Supplied information:
= = =
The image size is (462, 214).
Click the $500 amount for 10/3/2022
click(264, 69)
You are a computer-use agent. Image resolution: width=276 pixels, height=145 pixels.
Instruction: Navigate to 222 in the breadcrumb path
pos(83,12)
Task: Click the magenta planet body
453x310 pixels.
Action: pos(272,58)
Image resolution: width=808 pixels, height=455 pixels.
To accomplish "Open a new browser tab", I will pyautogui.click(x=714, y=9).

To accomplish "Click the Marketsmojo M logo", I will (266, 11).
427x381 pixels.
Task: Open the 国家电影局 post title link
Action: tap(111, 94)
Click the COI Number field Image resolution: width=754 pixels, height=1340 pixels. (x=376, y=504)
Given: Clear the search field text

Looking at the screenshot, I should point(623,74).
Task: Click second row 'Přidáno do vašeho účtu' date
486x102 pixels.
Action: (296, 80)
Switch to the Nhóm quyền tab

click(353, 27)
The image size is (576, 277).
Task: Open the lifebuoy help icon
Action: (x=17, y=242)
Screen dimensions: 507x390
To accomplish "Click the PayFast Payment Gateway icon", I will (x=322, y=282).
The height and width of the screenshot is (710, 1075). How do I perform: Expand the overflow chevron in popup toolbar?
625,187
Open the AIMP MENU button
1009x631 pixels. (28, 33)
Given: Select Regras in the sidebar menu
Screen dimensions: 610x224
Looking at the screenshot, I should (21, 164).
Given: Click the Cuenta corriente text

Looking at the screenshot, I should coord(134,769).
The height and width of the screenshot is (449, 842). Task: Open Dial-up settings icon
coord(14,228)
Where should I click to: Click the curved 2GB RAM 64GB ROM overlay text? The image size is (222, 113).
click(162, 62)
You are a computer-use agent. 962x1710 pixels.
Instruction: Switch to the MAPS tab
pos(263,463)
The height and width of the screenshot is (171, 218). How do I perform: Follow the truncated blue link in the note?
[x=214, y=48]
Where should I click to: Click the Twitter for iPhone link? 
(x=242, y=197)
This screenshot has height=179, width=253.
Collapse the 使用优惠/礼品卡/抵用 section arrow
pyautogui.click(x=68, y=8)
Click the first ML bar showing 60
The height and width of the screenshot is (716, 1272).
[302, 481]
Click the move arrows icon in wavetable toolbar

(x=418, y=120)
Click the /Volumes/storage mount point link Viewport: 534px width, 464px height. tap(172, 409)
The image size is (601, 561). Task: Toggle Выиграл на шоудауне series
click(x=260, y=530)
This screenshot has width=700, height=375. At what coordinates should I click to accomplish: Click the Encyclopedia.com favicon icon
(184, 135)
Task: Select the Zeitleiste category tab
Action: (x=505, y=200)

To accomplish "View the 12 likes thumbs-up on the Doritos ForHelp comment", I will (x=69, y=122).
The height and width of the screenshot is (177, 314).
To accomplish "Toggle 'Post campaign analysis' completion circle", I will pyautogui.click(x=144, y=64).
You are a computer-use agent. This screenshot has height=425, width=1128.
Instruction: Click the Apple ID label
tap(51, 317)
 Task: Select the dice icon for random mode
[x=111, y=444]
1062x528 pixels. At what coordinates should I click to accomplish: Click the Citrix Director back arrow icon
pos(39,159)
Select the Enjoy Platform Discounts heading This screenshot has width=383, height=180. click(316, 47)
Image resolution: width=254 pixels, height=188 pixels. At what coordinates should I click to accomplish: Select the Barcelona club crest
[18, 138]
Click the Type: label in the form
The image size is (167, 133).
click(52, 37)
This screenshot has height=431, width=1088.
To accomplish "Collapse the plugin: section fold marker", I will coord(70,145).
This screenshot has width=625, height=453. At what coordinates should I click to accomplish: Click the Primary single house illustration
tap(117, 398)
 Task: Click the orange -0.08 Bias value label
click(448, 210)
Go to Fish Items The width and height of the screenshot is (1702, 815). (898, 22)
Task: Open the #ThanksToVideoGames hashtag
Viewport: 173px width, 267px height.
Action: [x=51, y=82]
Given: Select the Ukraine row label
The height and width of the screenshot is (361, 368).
= = =
Activity: Every entry must be quoted exactly as it appears above.

Task response:
The image size is (462, 214).
Click the $500 amount for 10/3/2022
click(264, 69)
You are a computer-use agent. Image resolution: width=276 pixels, height=145 pixels.
Instruction: Navigate to 222 in the breadcrumb path
pos(83,12)
Task: Click the magenta planet body
453x310 pixels.
Action: pos(272,58)
Image resolution: width=808 pixels, height=455 pixels.
To accomplish "Open a new browser tab", I will pyautogui.click(x=714, y=9).

To accomplish "Click the Marketsmojo M logo", I will (266, 11).
427x381 pixels.
Task: Open the 国家电影局 post title link
Action: tap(111, 94)
Click the COI Number field Image resolution: width=754 pixels, height=1340 pixels. (x=376, y=504)
Given: Clear the search field text

Looking at the screenshot, I should point(623,74).
Task: Click second row 'Přidáno do vašeho účtu' date
486x102 pixels.
Action: (296, 80)
Switch to the Nhóm quyền tab

click(353, 27)
The image size is (576, 277).
Task: Open the lifebuoy help icon
Action: (x=17, y=242)
Screen dimensions: 507x390
To accomplish "Click the PayFast Payment Gateway icon", I will (x=322, y=282).
The height and width of the screenshot is (710, 1075). How do I perform: Expand the overflow chevron in popup toolbar?
625,187
Open the AIMP MENU button
1009x631 pixels. (28, 33)
Given: Select Regras in the sidebar menu
Screen dimensions: 610x224
Looking at the screenshot, I should (21, 164).
Given: Click the Cuenta corriente text

Looking at the screenshot, I should coord(134,769).
The height and width of the screenshot is (449, 842). Task: Open Dial-up settings icon
coord(14,228)
Where should I click to: Click the curved 2GB RAM 64GB ROM overlay text? The image size is (222, 113).
click(162, 62)
You are a computer-use agent. 962x1710 pixels.
Instruction: Switch to the MAPS tab
pos(263,463)
The height and width of the screenshot is (171, 218). How do I perform: Follow the truncated blue link in the note?
[x=214, y=48]
Where should I click to: Click the Twitter for iPhone link? 
(x=242, y=197)
This screenshot has height=179, width=253.
Collapse the 使用优惠/礼品卡/抵用 section arrow
pyautogui.click(x=68, y=8)
Click the first ML bar showing 60
The height and width of the screenshot is (716, 1272).
[302, 481]
Click the move arrows icon in wavetable toolbar

(x=418, y=120)
Click the /Volumes/storage mount point link Viewport: 534px width, 464px height. tap(172, 409)
The image size is (601, 561). Task: Toggle Выиграл на шоудауне series
click(x=260, y=530)
This screenshot has width=700, height=375. At what coordinates should I click to accomplish: Click the Encyclopedia.com favicon icon
(184, 135)
Task: Select the Zeitleiste category tab
Action: (x=505, y=200)

To accomplish "View the 12 likes thumbs-up on the Doritos ForHelp comment", I will (x=69, y=122).
The height and width of the screenshot is (177, 314).
To accomplish "Toggle 'Post campaign analysis' completion circle", I will pyautogui.click(x=144, y=64).
You are a computer-use agent. This screenshot has height=425, width=1128.
Instruction: Click the Apple ID label
tap(51, 317)
 Task: Select the dice icon for random mode
[x=111, y=444]
1062x528 pixels. At what coordinates should I click to accomplish: Click the Citrix Director back arrow icon
pos(39,159)
Select the Enjoy Platform Discounts heading This screenshot has width=383, height=180. click(316, 47)
Image resolution: width=254 pixels, height=188 pixels. At what coordinates should I click to accomplish: Select the Barcelona club crest
[18, 138]
Click the Type: label in the form
The image size is (167, 133).
click(52, 37)
This screenshot has height=431, width=1088.
To accomplish "Collapse the plugin: section fold marker", I will coord(70,145).
This screenshot has width=625, height=453. At what coordinates should I click to accomplish: Click the Primary single house illustration
tap(117, 398)
 Task: Click the orange -0.08 Bias value label
click(448, 210)
Go to Fish Items The width and height of the screenshot is (1702, 815). (898, 22)
Task: Open the #ThanksToVideoGames hashtag
Viewport: 173px width, 267px height.
Action: [x=51, y=82]
Given: Select the Ukraine row label
The height and width of the screenshot is (361, 368).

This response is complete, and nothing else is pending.